Reproduce the following material verbatim, line for line, without any changes.

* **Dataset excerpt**

----

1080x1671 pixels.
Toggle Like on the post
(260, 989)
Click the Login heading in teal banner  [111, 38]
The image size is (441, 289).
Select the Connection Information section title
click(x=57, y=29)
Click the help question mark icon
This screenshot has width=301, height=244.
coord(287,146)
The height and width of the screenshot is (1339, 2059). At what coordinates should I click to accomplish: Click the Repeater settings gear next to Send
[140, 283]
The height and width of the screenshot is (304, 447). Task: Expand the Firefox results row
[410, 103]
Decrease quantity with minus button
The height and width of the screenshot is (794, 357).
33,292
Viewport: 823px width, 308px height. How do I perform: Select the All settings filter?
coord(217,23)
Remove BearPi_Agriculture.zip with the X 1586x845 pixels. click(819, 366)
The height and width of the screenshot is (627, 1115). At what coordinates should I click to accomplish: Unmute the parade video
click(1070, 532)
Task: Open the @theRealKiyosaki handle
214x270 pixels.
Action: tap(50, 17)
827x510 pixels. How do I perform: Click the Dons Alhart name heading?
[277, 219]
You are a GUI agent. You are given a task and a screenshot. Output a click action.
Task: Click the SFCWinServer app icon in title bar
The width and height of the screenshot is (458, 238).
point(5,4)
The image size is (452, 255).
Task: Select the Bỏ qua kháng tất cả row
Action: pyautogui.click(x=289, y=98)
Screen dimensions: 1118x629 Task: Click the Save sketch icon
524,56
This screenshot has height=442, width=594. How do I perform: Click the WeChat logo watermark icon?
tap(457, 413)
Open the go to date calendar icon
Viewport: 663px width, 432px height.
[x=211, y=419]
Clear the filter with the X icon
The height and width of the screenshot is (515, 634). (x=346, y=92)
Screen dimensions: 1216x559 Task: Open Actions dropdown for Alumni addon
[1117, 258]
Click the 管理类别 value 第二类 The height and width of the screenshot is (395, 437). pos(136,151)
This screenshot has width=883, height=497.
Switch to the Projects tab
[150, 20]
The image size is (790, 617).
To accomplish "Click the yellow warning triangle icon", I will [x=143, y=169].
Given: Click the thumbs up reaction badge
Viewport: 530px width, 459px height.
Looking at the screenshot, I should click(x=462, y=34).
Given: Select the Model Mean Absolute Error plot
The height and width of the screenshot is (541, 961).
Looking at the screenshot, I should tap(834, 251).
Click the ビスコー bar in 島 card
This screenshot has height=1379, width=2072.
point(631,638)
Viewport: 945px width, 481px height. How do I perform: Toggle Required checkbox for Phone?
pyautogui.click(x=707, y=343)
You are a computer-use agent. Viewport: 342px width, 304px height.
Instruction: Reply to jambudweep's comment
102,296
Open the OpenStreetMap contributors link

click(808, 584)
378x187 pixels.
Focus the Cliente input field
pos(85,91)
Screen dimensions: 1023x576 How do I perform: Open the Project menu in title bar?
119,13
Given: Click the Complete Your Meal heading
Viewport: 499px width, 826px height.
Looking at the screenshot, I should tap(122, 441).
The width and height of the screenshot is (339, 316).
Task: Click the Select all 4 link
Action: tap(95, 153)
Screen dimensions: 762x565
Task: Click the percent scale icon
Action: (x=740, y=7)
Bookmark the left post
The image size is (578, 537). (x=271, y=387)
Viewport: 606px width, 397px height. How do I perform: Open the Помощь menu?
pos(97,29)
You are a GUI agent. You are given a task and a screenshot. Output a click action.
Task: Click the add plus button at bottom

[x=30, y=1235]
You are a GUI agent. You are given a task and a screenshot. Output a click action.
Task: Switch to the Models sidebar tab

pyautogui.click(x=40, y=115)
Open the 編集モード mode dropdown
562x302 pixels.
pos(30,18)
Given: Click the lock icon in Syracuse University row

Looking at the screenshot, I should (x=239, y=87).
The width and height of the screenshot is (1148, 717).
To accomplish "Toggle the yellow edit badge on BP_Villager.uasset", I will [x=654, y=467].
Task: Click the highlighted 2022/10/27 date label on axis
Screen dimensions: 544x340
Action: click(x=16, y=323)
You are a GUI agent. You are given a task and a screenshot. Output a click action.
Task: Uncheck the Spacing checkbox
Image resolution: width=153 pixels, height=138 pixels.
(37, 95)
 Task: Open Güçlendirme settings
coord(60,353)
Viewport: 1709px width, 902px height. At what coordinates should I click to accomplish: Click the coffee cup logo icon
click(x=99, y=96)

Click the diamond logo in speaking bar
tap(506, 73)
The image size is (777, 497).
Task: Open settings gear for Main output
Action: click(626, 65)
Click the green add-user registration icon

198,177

----

* **Solution for this problem**
1080x1671 pixels.
Toggle Like on the post
(260, 989)
Click the Login heading in teal banner  [111, 38]
The image size is (441, 289).
Select the Connection Information section title
click(x=57, y=29)
Click the help question mark icon
This screenshot has width=301, height=244.
coord(287,146)
The height and width of the screenshot is (1339, 2059). At what coordinates should I click to accomplish: Click the Repeater settings gear next to Send
[140, 283]
The height and width of the screenshot is (304, 447). Task: Expand the Firefox results row
[410, 103]
Decrease quantity with minus button
The height and width of the screenshot is (794, 357).
33,292
Viewport: 823px width, 308px height. How do I perform: Select the All settings filter?
coord(217,23)
Remove BearPi_Agriculture.zip with the X 1586x845 pixels. click(819, 366)
The height and width of the screenshot is (627, 1115). At what coordinates should I click to accomplish: Unmute the parade video
click(1070, 532)
Task: Open the @theRealKiyosaki handle
214x270 pixels.
Action: tap(50, 17)
827x510 pixels. How do I perform: Click the Dons Alhart name heading?
[277, 219]
You are a GUI agent. You are given a task and a screenshot. Output a click action.
Task: Click the SFCWinServer app icon in title bar
The width and height of the screenshot is (458, 238).
point(5,4)
The image size is (452, 255).
Task: Select the Bỏ qua kháng tất cả row
Action: pyautogui.click(x=289, y=98)
Screen dimensions: 1118x629 Task: Click the Save sketch icon
524,56
This screenshot has height=442, width=594. How do I perform: Click the WeChat logo watermark icon?
tap(457, 413)
Open the go to date calendar icon
Viewport: 663px width, 432px height.
[x=211, y=419]
Clear the filter with the X icon
The height and width of the screenshot is (515, 634). (x=346, y=92)
Screen dimensions: 1216x559 Task: Open Actions dropdown for Alumni addon
[1117, 258]
Click the 管理类别 value 第二类 The height and width of the screenshot is (395, 437). pos(136,151)
This screenshot has width=883, height=497.
Switch to the Projects tab
[150, 20]
The image size is (790, 617).
To accomplish "Click the yellow warning triangle icon", I will [x=143, y=169].
Given: Click the thumbs up reaction badge
Viewport: 530px width, 459px height.
Looking at the screenshot, I should click(x=462, y=34).
Given: Select the Model Mean Absolute Error plot
The height and width of the screenshot is (541, 961).
Looking at the screenshot, I should tap(834, 251).
Click the ビスコー bar in 島 card
This screenshot has height=1379, width=2072.
point(631,638)
Viewport: 945px width, 481px height. How do I perform: Toggle Required checkbox for Phone?
pyautogui.click(x=707, y=343)
You are a computer-use agent. Viewport: 342px width, 304px height.
Instruction: Reply to jambudweep's comment
102,296
Open the OpenStreetMap contributors link

click(808, 584)
378x187 pixels.
Focus the Cliente input field
pos(85,91)
Screen dimensions: 1023x576 How do I perform: Open the Project menu in title bar?
119,13
Given: Click the Complete Your Meal heading
Viewport: 499px width, 826px height.
Looking at the screenshot, I should tap(122, 441).
The width and height of the screenshot is (339, 316).
Task: Click the Select all 4 link
Action: tap(95, 153)
Screen dimensions: 762x565
Task: Click the percent scale icon
Action: (x=740, y=7)
Bookmark the left post
The image size is (578, 537). (x=271, y=387)
Viewport: 606px width, 397px height. How do I perform: Open the Помощь menu?
pos(97,29)
You are a GUI agent. You are given a task and a screenshot. Output a click action.
Task: Click the add plus button at bottom

[x=30, y=1235]
You are a GUI agent. You are given a task and a screenshot. Output a click action.
Task: Switch to the Models sidebar tab

pyautogui.click(x=40, y=115)
Open the 編集モード mode dropdown
562x302 pixels.
pos(30,18)
Given: Click the lock icon in Syracuse University row

Looking at the screenshot, I should (x=239, y=87).
The width and height of the screenshot is (1148, 717).
To accomplish "Toggle the yellow edit badge on BP_Villager.uasset", I will [x=654, y=467].
Task: Click the highlighted 2022/10/27 date label on axis
Screen dimensions: 544x340
Action: click(x=16, y=323)
You are a GUI agent. You are given a task and a screenshot. Output a click action.
Task: Uncheck the Spacing checkbox
Image resolution: width=153 pixels, height=138 pixels.
(37, 95)
 Task: Open Güçlendirme settings
coord(60,353)
Viewport: 1709px width, 902px height. At what coordinates should I click to accomplish: Click the coffee cup logo icon
click(x=99, y=96)

Click the diamond logo in speaking bar
tap(506, 73)
The image size is (777, 497).
Task: Open settings gear for Main output
Action: click(626, 65)
Click the green add-user registration icon

198,177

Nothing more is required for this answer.